The film begins with a circus parade, with a variety of dancing animals, and a trombone band. Once at the circus, the first sideshow is an obese lady in revealing clothing, which excites the crowd as they dash in after her when she goes into the circus hall.

The acts inside the circus are extraordinary, with a horse leaping from a high platform, Milton Mouse commanding a pack of lions, and the circus keeper dancing with a lion. However, in the third act, the circus keeper is kicked off the stage by the lion. Milton laughs at him off-stage, until the circus keeper snarls back at him.

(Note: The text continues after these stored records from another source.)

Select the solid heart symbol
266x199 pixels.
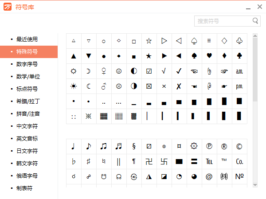209,56
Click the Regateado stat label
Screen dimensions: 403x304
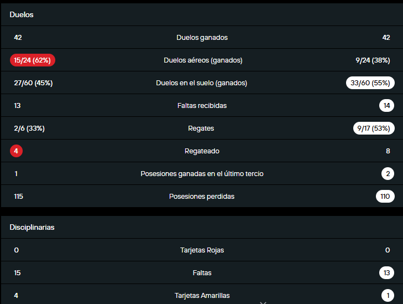202,151
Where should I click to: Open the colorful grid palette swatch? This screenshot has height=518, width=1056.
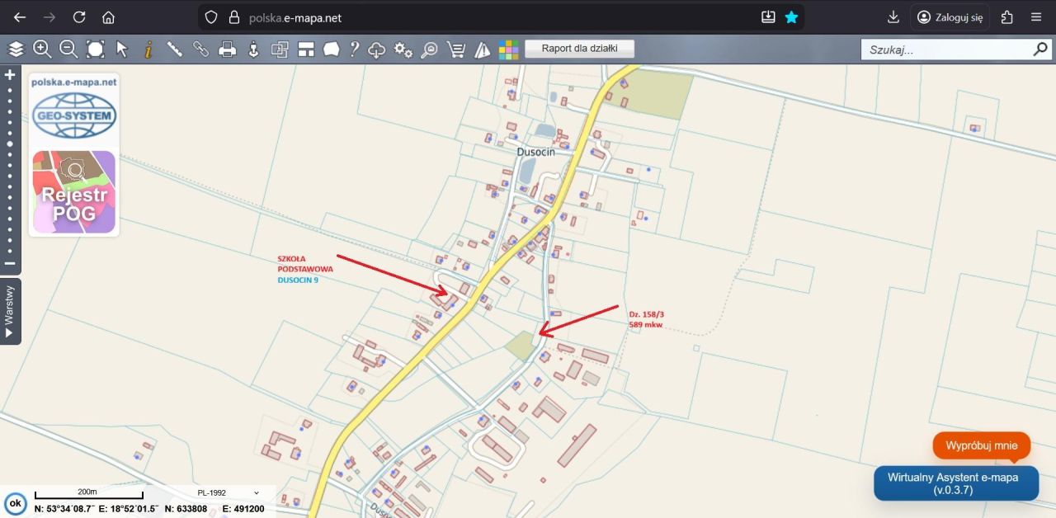[x=508, y=49]
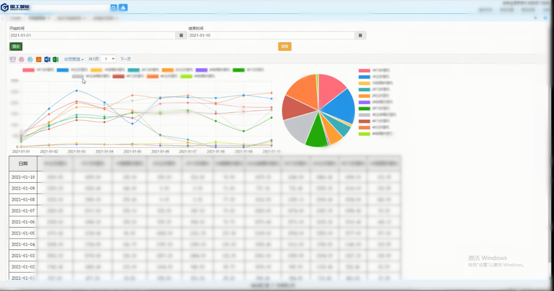The width and height of the screenshot is (554, 291).
Task: Open the 分页预览 dropdown
Action: 73,59
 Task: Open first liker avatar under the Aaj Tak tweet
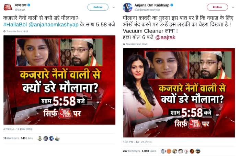pos(40,138)
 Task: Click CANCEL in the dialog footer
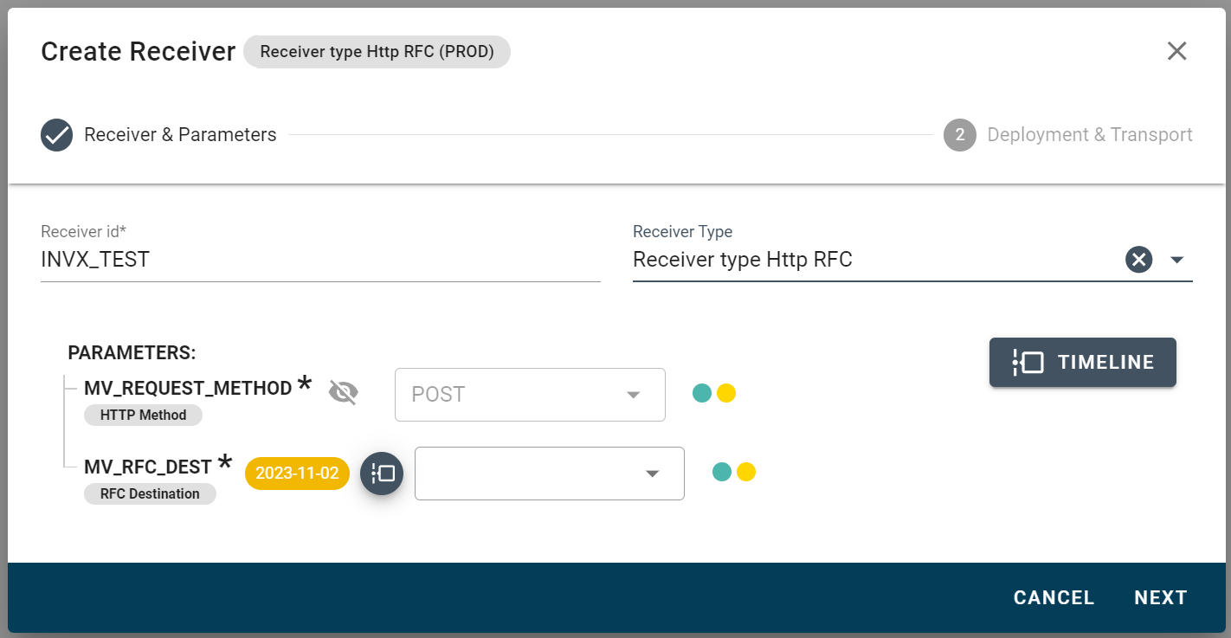coord(1054,598)
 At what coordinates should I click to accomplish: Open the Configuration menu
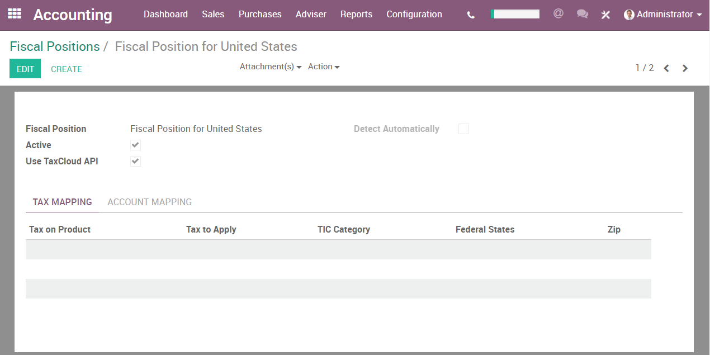coord(414,14)
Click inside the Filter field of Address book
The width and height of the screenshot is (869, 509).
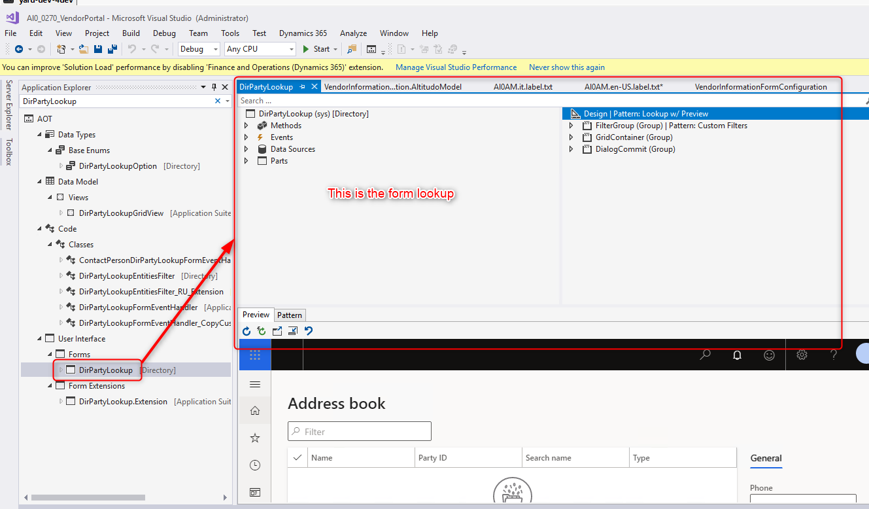click(x=359, y=431)
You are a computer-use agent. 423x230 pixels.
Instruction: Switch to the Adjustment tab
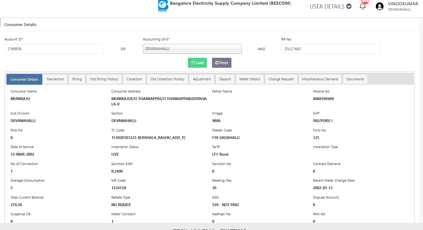tap(202, 79)
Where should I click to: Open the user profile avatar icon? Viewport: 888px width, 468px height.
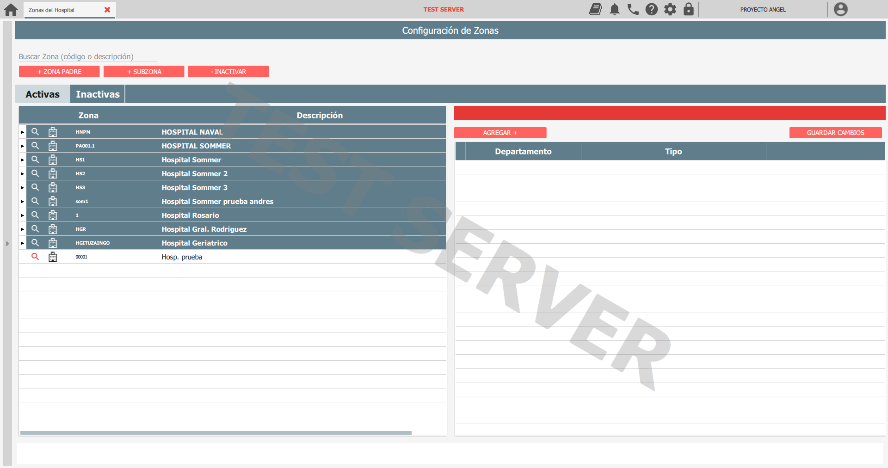pyautogui.click(x=840, y=9)
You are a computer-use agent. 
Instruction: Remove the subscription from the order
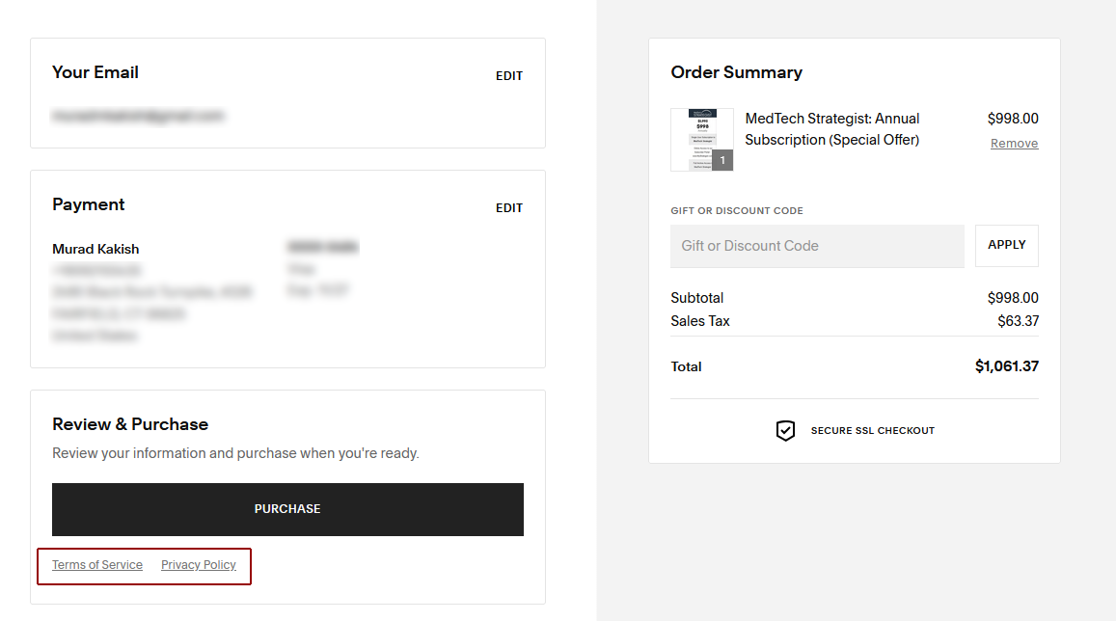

The next act involves Milton as a human cannonball. For retaliation for everyone laughing at him, the circus keeper adds more gunpowder than necessary into Milton's cannon. This makes Milton fly out of the circus hall and into the sky.

The circus keeper then runs off with Milton's girlfriend Rita into a private wagon. However, Milton falls back into the same wagon as theirs, and discovers Rita kissing the circus-keeper. Saddened and shocked, Milton slowly walks out the wagon, before breaking down.

Then Milton sings Laugh, Clown, Laugh. This makes Rita reject the circus keeper and attempt to take back Milton. She is unsuccessful, as Milton rejects her by blowing a raspberry. Milton winks at the camera, ending the cartoon.

== Reception ==
Circus Capers was well received by the cinema magazines at that time. The Motion Picture News said that the film was "Enjoyable" and said that the film will be "fine in any spot where comedy is needed". The Film Daily said that the film was a "Good Aesop Fable" and also said that the mix of funny emotions and dramatic stuff "gets the laughs".